Summary information and primary citation
- PDB-id
-
4qjd;
SNAP-derived features in text and
JSON formats
- Class
- RNA
- Method
- X-ray (3.1 Å)
- Summary
- Crystal structure of twister with the nucleotide 5'- to
the cleavage site disordered at 3.1 Å resolution
- Reference
-
Eiler D, Wang J, Steitz TA (2014): "Structural
basis for the fast self-cleavage reaction catalyzed by
the twister ribozyme."
Proc.Natl.Acad.Sci.USA, 111,
13028-13033. doi: 10.1073/pnas.1414571111.
- Abstract
- Twister is a recently discovered RNA motif that is
estimated to have one of the fastest known catalytic rates
of any naturally occurring small self-cleaving ribozyme. We
determined the 4.1-Å resolution crystal structure of a
twister sequence from an organism that has not been
cultured in isolation, and it shows an ordered scissile
phosphate and nucleotide 5' to the cleavage site. A second
crystal structure of twister from Orzyza sativa determined
at 3.1-Å resolution exhibits a disordered scissile
phosphate and nucleotide 5' to the cleavage site.
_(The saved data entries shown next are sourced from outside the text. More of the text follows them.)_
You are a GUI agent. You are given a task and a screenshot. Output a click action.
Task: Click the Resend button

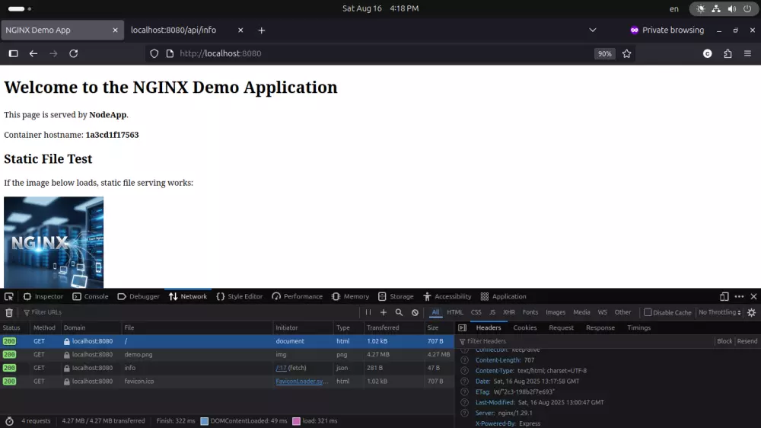pos(747,341)
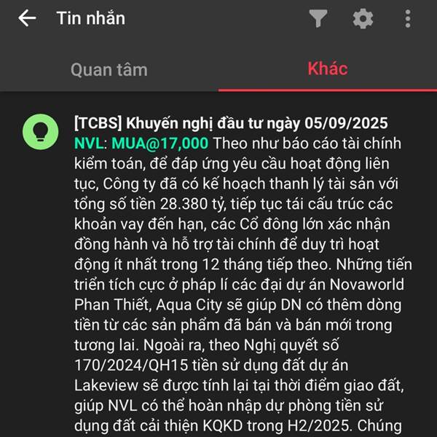Open settings via the gear icon

pos(363,18)
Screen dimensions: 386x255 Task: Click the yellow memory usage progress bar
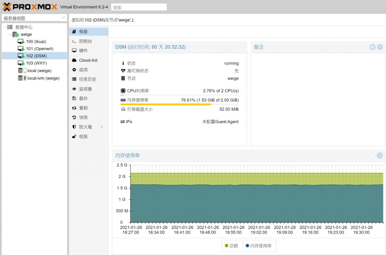[166, 104]
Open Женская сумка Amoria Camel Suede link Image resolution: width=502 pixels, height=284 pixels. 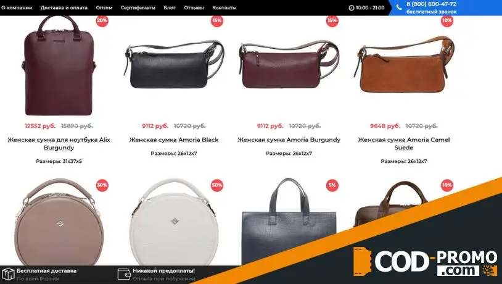(404, 144)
The core
of twister is stabilized by base pairing, a large network
of stacking interactions, and two pseudoknots. We observe
three nucleotides that appear to mediate catalysis: a
guanosine that we propose deprotonates the 2'-hydroxyl of
the nucleotide 5' to the cleavage site and a conserved
adenosine. We suggest the adenosine neutralizes the
negative charge on a nonbridging phosphate oxygen atom at
the cleavage site. The active site also positions the
labile linkage for in-line nucleophilic attack, and thus
twister appears to simultaneously use three strategies
proposed for small self-cleaving ribozymes. The twister
crystal structures (i) show its global structure, (ii)
demonstrate the significance of the double pseudoknot fold,
(iii) provide a possible hypothesis for enhanced catalysis,
and (iv) illuminate the roles of all 10 highly conserved
nucleotides of twister that participate in the formation of
its small and stable catalytic pocket.